Вижу, как ты сейчас улыбаешься, любимая моя, улыбаешься и думаешь: «Мой муженек сыплет цитатами, словно раввин». Такое уж у меня сегодня настроение. Вспоминаю все — и свою жизнь, и наше с тобой знакомство, и высказывания умных людей. В этом году мне исполнится шестьдесят лет. Можно сказать, что половину жизни я уже прожил[136]. Мне есть что вспомнить, но самые радостные, самые светлые мои воспоминания связаны с тобой, любимая моя.

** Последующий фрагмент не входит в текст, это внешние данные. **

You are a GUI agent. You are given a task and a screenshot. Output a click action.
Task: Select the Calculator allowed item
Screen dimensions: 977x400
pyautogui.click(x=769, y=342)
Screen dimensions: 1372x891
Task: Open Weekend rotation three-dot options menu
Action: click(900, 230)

Скучаю по тебе и радуюсь тому, что ты ждешь меня, радуюсь предвкушению нашей встречи. О как же приятно возвращаться в дом, где ждешь меня ты, драгоценная моя!
Целую тебя тысячу раз,
Твой В.
Дорогая Аида!
Дозвониться до тебя, любовь моя, невозможно. Телефонистка сказала, что случилась какая-то авария. Подозреваю, что виной тому рабочие, которые роют какие-то траншеи от парка. Наверное, они перерезали провод. Представляю, как волнуется Ирочка. Скажи ей, чтобы не волновалась, а просто бы отдохнула от постоянных телефонных звонков.
В голове вертится только одна фраза: «Ни меда, ни жала!»[137] Если я когда-нибудь еще хоть раз свяжусь с телевидением, драгоценная моя, то скажи мне только одно слово: «Вильно», и я сразу же одумаюсь. Я злюсь невероятно и радуюсь тому (ты слышишь, дорогая моя, — радуюсь!), что тебя сейчас нет рядом и ты не видишь меня в таком раздражении. Места себе не нахожу, так я зол!
Я собирался уехать завтра, но Пятрас упросил меня задержаться еще на несколько дней. Бедный Пятрас! Он все еще надеется исправить положение, несмотря на то что положение безнадежное. Но пусть. Я должен пойти ему навстречу, дорогая моя. «Должен», а не «вынужден». Я по собственному опыту знаю, как важно сказать себе: «Я сделал все, что мог сделать». Пускай Пятрас попробует сделать то, что он хочет. Выступлений в ближайшую неделю у нас нет, а за несколько дней я успокоюсь и вернусь к тебе таким, каким ты меня привыкла видеть, дорогая моя. Ну и если уж говорить начистоту, то в глубине моей души все-таки шевелится надежда на то, что каким-то чудом все удастся исправить. Уже знаю, что не удастся, потому что в этом меня одновременно убеждают и опыт, и интуиция, но надеюсь. Пятрас просто заразил меня этой идеей с документальным фильмом, другого слова я и подобрать не могу. Не столько для того мне нужен этот фильм, чтобы его сейчас показали по телевизору, сколько для того, чтобы он остался для будущих поколений. Возможность рассказать потомкам о себе, рассказать честно, без прикрас и искажений, весьма ценна для меня. И гораздо лучше, чтобы это был официально снятый фильм, а не любительский, который собирается сделать Пятрас. Больше веса, больше шансов на то, что он не затеряется где-нибудь через сто двадцать лет[138], да и та камера, которой снимают на студии, гораздо лучше старой трофейной кинокамеры Пятраса.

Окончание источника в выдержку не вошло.